Ce collègue vivait chez sa mère à cent bornes de là. Quand il faisait les nuits à un rythme de 2 nuits sur 4, il ne rentrait pas. Il dormait et vivait, été comme hiver, la moitié de son temps, dans une camionnette sans âge sommairement aménagée, très loin du confort d'un mobile-home bas de gamme, garée sur le parking du CTC. Il faisait sa toilette au taff qui disposait de douches spartiates et prenait ses repas à la cantine.

Vous vous doutez bien qu'il n'avait pas vraiment choisi cette situation. Il vivait avec ce que lui laissaient les impôts, c'est-à-dire un RMI. Le reste de son traitement de fonctionnaire allait directement dans les caisses de l'Etat ! Le fisc lui était tombé dessus parce qu'il n'avait pas payé ses impôts pendant quelques années.

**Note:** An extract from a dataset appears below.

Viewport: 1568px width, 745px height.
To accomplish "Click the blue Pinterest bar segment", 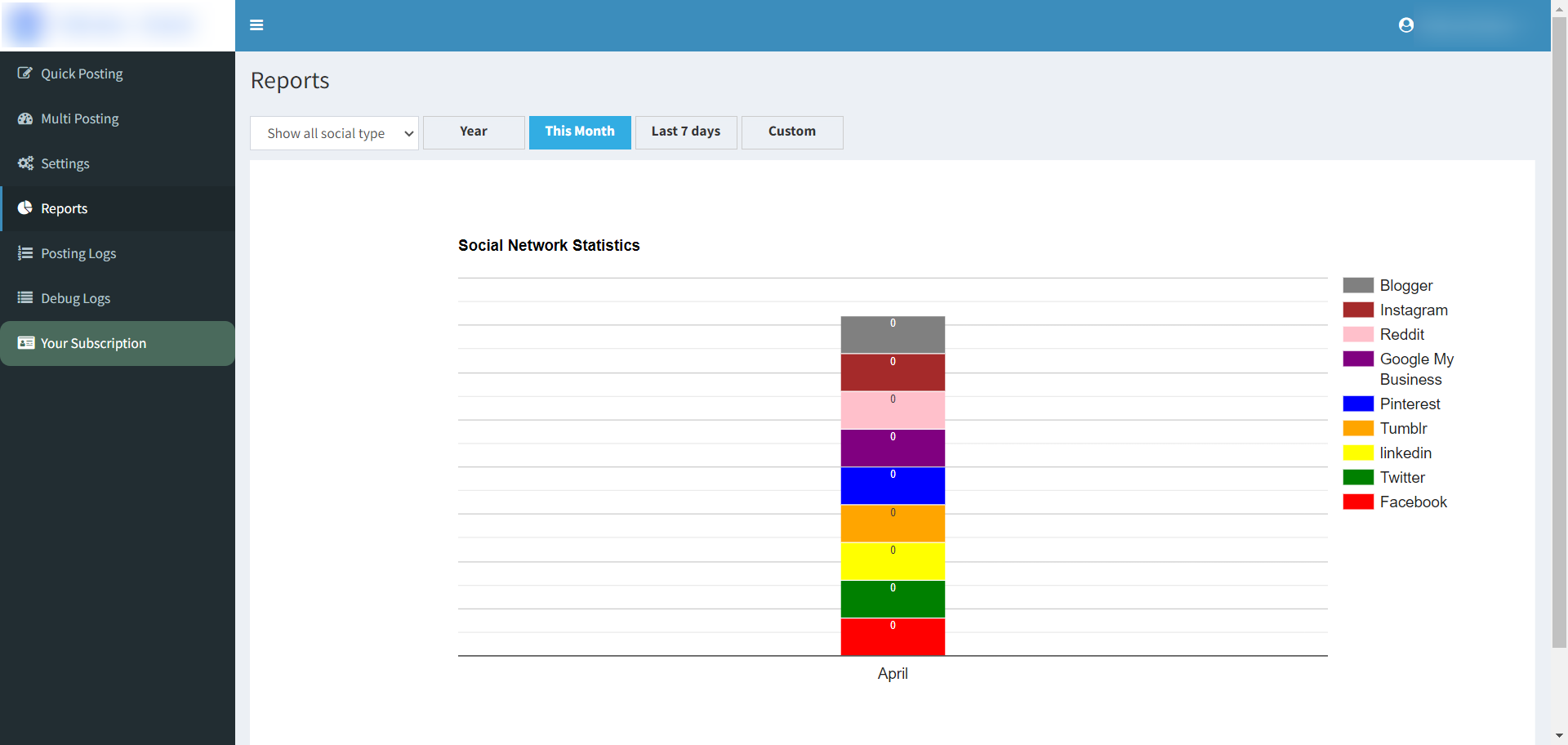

Il expérimentait ainsi le prélèvement à la source.

Anar indécrottable, il refusait de payer ses impôts. Il ne voulait plus contribuer au financement des conneries étatiques, l'armée, les ronds-points, les autoroutes, les notables, les bâtiments fastueux et tout le toutim. Et, quand je lui disais que les impôts contribuaient au financement des services publics, il me rétorquait qu'il payait déjà la TVA pour ça et ne regrettait rien, même s'il devait vivre quelques années dans ces conditions. Il en était même fier !

Bref, je le regardais un peu comme un extra-terrestre, alors que mes collègues intérimaires et moi courrions après les vacations...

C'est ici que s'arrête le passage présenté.